A study of forecasting events requires working with probabilities. For SI679, I will assume you have some familiarity with the concept of probability and basic discrete probabilities; we will cover additional required material in the course. Here, I've included some questions to give you a sense of some of the concepts and the level I will be assuming at the start of the course. You should have no difficulty in answering these questions.

#### Sample Questions

Consider rolling a fair 6-sided die, and looking at the side that comes up on top. The set of possible outcomes is {1,2,3,4,5,6}; because the die is fair, each outcome is equally likely. Define the following events:
Event A: Number on top is even.
Event B: Number on top is a multiple of 3.
Event C: Number on top is greater than 3.

Let P(x) denote the probability of x.

Q1: What is P(A)?

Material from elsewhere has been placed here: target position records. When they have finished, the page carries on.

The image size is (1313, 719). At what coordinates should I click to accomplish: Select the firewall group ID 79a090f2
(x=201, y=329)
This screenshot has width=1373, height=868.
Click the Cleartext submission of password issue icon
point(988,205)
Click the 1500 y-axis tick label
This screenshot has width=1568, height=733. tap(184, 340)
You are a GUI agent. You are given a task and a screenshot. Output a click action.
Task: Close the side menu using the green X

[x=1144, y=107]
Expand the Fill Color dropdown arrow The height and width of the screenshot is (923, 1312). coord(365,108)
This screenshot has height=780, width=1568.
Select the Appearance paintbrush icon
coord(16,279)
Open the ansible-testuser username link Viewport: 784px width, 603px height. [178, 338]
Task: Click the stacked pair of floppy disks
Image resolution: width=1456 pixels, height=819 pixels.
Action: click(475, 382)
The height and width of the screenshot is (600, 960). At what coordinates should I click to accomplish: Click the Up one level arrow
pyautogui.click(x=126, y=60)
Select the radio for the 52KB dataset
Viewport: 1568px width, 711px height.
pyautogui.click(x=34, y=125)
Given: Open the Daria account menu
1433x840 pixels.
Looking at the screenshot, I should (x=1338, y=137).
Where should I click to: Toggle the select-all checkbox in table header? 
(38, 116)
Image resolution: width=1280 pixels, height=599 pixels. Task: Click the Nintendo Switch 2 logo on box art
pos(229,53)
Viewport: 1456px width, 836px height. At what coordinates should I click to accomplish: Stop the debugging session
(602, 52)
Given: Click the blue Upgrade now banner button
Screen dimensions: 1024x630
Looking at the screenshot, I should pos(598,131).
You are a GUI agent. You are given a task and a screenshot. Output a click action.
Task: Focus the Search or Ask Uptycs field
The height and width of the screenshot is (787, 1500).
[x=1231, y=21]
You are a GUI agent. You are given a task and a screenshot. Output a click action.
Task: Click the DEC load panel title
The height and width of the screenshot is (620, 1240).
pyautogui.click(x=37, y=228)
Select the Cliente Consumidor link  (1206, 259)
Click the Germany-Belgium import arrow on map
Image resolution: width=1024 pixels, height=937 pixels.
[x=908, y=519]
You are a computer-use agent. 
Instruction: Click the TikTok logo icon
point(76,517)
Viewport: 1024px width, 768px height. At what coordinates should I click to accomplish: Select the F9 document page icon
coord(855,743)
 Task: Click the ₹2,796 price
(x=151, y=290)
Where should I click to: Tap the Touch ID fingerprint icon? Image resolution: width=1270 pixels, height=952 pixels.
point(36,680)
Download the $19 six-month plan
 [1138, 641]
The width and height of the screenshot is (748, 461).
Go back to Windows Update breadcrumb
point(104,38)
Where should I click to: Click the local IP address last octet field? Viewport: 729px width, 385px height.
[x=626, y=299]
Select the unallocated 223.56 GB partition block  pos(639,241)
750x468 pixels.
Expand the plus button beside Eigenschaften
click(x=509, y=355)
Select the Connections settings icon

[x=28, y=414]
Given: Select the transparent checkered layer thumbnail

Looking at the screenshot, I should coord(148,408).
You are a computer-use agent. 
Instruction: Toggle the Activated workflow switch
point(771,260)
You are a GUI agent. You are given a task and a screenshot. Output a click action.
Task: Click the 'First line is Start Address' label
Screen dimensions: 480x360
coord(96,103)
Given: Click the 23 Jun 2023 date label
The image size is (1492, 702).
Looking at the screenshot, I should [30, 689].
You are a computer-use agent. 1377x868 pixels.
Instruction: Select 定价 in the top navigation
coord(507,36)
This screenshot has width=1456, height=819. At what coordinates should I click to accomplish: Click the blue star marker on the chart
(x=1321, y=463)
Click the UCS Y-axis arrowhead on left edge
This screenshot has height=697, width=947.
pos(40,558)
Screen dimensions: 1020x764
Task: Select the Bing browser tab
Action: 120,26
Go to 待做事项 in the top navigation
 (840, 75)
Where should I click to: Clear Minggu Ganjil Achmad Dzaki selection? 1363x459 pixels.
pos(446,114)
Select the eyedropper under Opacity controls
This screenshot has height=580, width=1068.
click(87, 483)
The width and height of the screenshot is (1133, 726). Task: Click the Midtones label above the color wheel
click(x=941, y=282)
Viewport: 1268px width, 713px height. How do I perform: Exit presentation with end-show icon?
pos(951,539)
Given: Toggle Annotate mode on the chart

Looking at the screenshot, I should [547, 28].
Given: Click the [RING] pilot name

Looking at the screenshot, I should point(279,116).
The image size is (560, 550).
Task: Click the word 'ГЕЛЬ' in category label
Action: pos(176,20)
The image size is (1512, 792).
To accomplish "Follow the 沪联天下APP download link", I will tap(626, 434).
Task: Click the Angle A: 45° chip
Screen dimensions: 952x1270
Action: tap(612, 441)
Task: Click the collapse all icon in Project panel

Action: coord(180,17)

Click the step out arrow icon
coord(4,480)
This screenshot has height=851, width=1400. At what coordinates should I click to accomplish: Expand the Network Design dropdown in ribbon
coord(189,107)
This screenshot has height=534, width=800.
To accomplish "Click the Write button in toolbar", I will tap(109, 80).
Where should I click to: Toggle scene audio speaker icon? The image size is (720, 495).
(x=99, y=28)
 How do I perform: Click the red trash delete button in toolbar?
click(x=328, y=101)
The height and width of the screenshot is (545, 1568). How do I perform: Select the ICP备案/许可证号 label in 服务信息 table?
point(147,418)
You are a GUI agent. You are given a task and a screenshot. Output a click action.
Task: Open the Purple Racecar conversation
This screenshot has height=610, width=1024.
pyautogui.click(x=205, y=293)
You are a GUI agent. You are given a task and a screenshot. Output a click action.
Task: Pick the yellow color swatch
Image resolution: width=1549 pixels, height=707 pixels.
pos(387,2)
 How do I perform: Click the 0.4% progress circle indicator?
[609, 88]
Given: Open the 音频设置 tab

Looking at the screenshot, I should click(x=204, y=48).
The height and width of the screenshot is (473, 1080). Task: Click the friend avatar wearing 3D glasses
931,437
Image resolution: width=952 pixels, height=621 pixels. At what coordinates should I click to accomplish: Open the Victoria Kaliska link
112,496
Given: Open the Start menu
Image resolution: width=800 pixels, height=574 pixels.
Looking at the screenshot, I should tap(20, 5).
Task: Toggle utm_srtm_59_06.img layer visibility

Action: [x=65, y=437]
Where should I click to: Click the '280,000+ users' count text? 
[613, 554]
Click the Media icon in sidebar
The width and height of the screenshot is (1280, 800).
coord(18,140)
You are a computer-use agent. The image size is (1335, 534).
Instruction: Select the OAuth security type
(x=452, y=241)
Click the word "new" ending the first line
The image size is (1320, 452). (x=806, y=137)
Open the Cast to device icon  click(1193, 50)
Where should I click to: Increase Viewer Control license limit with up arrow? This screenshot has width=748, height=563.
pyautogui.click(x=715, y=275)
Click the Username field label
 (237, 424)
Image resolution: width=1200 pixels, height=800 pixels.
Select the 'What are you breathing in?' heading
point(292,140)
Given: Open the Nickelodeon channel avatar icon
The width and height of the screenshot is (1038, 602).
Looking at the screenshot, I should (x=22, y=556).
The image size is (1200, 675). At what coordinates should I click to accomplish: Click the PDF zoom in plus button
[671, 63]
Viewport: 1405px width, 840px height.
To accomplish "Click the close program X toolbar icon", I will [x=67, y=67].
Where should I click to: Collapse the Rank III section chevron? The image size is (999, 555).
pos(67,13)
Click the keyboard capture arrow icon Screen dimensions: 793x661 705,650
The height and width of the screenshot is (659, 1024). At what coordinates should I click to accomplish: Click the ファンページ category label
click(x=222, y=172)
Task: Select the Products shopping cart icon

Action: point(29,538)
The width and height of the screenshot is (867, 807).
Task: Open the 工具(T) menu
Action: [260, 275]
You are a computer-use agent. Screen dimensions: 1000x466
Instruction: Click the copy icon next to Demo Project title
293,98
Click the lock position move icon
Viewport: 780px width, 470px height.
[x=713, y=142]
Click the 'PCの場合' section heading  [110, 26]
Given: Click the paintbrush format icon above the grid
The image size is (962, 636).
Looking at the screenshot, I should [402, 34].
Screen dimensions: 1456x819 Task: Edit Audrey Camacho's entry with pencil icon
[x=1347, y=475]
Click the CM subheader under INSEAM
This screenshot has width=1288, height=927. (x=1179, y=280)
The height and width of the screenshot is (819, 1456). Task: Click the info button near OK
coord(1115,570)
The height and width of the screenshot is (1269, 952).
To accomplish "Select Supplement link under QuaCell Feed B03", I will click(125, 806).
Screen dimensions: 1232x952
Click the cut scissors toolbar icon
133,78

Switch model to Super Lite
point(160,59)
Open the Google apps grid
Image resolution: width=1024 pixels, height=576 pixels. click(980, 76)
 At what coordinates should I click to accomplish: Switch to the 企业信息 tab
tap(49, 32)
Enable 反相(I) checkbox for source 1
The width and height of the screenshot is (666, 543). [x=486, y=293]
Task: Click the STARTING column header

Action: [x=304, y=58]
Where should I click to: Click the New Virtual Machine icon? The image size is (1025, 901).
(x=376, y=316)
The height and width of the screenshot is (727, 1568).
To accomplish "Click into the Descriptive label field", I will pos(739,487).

P(A or B)? P(A and B)?
Answer: P(A) = 1/2; P(A or B) = 2/3; P(A and B) = 1/6.

Q2: Are events A and B independent?
Answer: Yes, because P(A and B) = P(A) P(B)

Q3:What is the conditional probability of C given that A has occured (denoted P(C/A))?
Answer: P(C/A)= P(C and A)/ P(A) = 2/3

Q4:Let random variable X denote the number on top of the die. What is the expectation of X?
Answer: The expectation is ((1/6)(1 + 2 + 3 + 4 + 5 + 6)) = 3.5.

#### A final note

I'd be happy to point you to sources to learn/brush up on probabilities. This is a very useful tool to have at your command, in many areas beyond the course.